In this post i will describe how to implement signed certificates to Horizon view servers using opensll.
Most of Vmware products use the installer signed certificates (which is good for testing) but they usually recommend to replace them with CA signed to make the infrastructure more secure.
I found the available documentation little thin, so i thought i will describe it.
So what you will need, opensll. Openssl is a command line tool that creates / signs / converts / does anything that relates to certificates and is open.
Access to a CA server to sign the certificate, in this case i am using Microsoft CA server but any other will can be used (although with a little change in the process).
The first step is to create an openssl config file. I prefer using config files because they help avoid the interactive wizard and by that avoid mistakes.
This is an example of a config file:
[ req ]
default_bits = 2048
default_keyfile = vdi01.key
distinguished_name = req_distinguished_name
encrypt_key = no
prompt = no
string_mask = nombstr
req_extensions = v3_req
[ v3_req ]
basicConstraints = CA:FALSE
keyUsage = digitalSignature, keyEncipherment, dataEncipherment
extendedKeyUsage = serverAuth, clientAuth
subjectAltName = DNS: vdi01, IP:10.0.0.11, DNS:vdi01.ronen.com
[ req_distinguished_name ]
countryName = US
stateOrProvinceName = NC
localityName = Durham
0.organizationName = RonenINC
organizationalUnitName = Engineering
commonName = vdi01.Ronen.com
Change the Italic parts of the file to your use case. Save the file as the name of the server – vdi01.cfg .
Important: The “commonName” field should be the fqdn of the server (if the server will be behind a load balancer , it should be the fqdn of the load balancer.
The “subjectAltName” should be the the short name of the server, its IP address , or any other url that you might use to connect to it. SAN are very usefull when you connect to a server with different names / URL’s.
Next step is to create the certificate signing request and the key file. It is done with one command using the launching Command with Administrator privileges:
openssl req -new -nodes -out vdi01.csr -keyout vdi01.key -config vdi01.cfg
This command will read the config file we created, take the info in it and create 2 files: the private key, and a certificate signing request file.
In this step we will use the Microsoft CA server to sign the csr request. You can use any other CA server (this is what i have) But the process will be a little different.
Use IE to launch the url of the ca server : https://caserver.ronen.com/certsrv
Click “Request a Certificate”
Click “Submit a certificate request by using a base-64-encoded CMC or PKCS #10 file, or submit a renewal request by using a base-64-encoded PKCS #7 file”
Open the csr file we created and copy all its content (including header).
Paste the csr content into the CA server and select the certificate template you need (this depends on your environment).
And click “Submit”
If everything is ok, you will be prompted to accept and choose the encoding of the certificate , choose “Base 64 encoded” and “Download certificate”.
Save the certificate to the same location as your key file is.
Change the certificate file type from cer to crt (It has no affect on it) , also rename it to the name of the server (to make it clearer) : “vdi01.crt”.

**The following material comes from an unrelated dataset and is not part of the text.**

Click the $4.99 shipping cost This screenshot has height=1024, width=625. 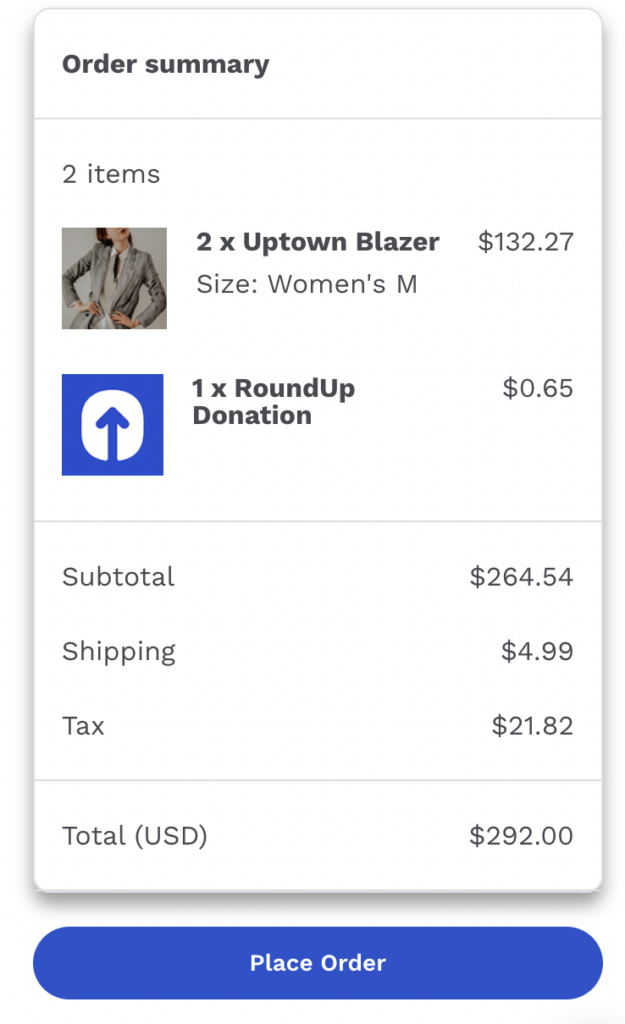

Since Horizon view uses the pfx files and not just the certificate we will have to create it and import into it both the certificate and the key file:
openssl pkcs12 -export -in vdi01.crt -inkey vdi01.key -name vdm -passout pass:testpassword -out vdi01.pfx
Important: Dont change the name or the password, This is the way the server expects it to be.
Last step is to install the new certificate on the Horizon connection servers, copy the pfx file to it.
Launch the mmc from the Horizon view server, add the “certificate” snap-in and select “computer accoubnt”.
Right click the “personnel” folder and “Import”.
Select the pfx file we created, check mark “Mark the key as exportable” and “include all extended properties”.
Rename the old “vdm” certificate to another name (“vdm-old”) – the horizon view server looks for “vdm”.
Make sure the new certificate we imported is named “vdm”.
Restart the Horizon view services and make sure you can connect to the admin page and also with the client without getting certificate error on the browser or client (the services may take couple of minutes to start).
Couple of things to pay attention to:
You will have to go to the view configuration – connection server edit page, and edit the ip’s and url to match the certificate and what the users will use. generally, for internal users the default will work fine. I also found out that i can load balance the blast and https secure tunnel , although not supported by vmware and can cause all kind of issues.
PCoIP cant be load balanced.
Verify in the admin page dashboard that you dont have error message on the connection server. Usually if the certificate url does not match what is configured as url for the connection server there will be an error.
When using external security servers in the dmz (where else would you put them) make sure to create certificate with the public URL’s and IP’s. And also to configure it in the security server configuration. Again to avoid the certificate errors.
Thats it, this is how to install signed certificates to Horizon view servers.